Current Treatment of Alopecia Areata
December 2013
in “
The journal of investigative dermatology. Symposium proceedings/The Journal of investigative dermatology symposium proceedings
”
Alopecia Areata steroids topical immunotherapy minoxidil anthralin immunosuppressants intralesional corticosteroids topical sensitizers DPCP SADBE systemic treatments intralesional triamcinolone acetonide topical clobetasol propionate dermatography medical tattooing scalp prostheses Rogaine Diphencyprone Squaric Acid Dibutyl Ester Kenalog Clobex
TLDR There are no FDA-approved treatments for Alopecia Areata, and current options have varying success and relapse rates.
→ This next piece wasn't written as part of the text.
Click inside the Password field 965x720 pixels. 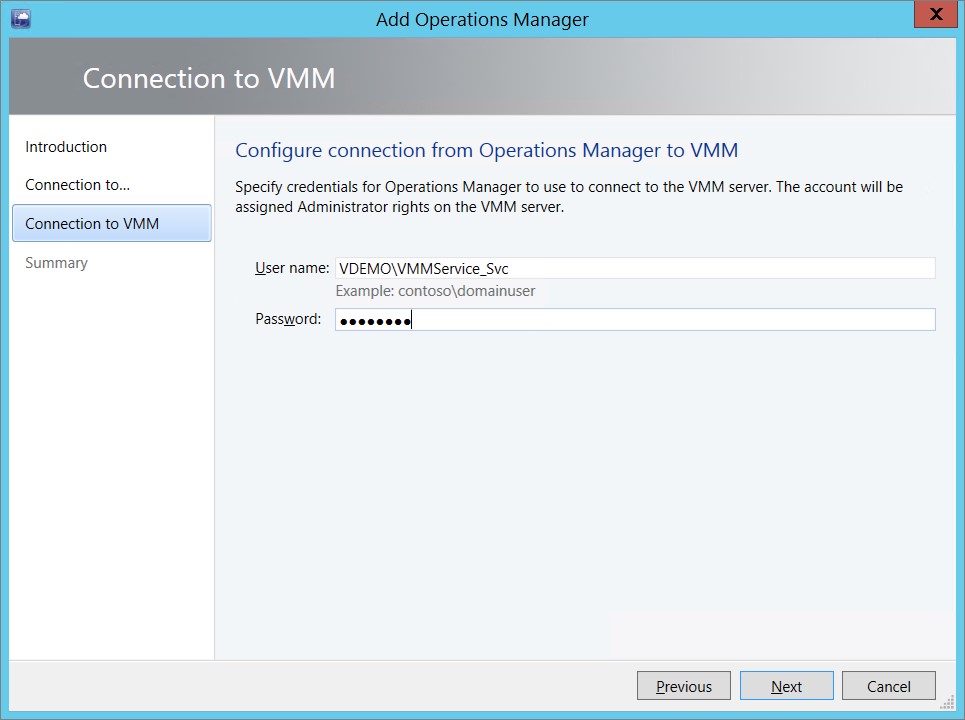(635, 319)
The document discussed the treatment of Alopecia Areata (AA), noting the lack of FDA-approved treatments and the use of various options like steroids, topical immunotherapy, minoxidil, anthralin, and immunosuppressants, none of which were curative or preventive. Intralesional corticosteroids were first-line for adults with limited involvement, while topical treatments had varying efficacy. Topical sensitizers like DPCP and SADBE had 50-60% success rates but common relapses. Systemic treatments had high relapse rates and significant side effects. Support groups and patient education were emphasized. DPCP was preferred, with intralesional triamcinolone acetonide for partial responders, and alternative treatments like 5% minoxidil, topical clobetasol propionate, or anthralin were considered if DPCP failed. For eyebrow AA, minoxidil 5% with or without triamcinolone injections was suggested, and dermatography or medical tattooing for prolonged loss. Scalp prostheses were also valuable during or after treatment.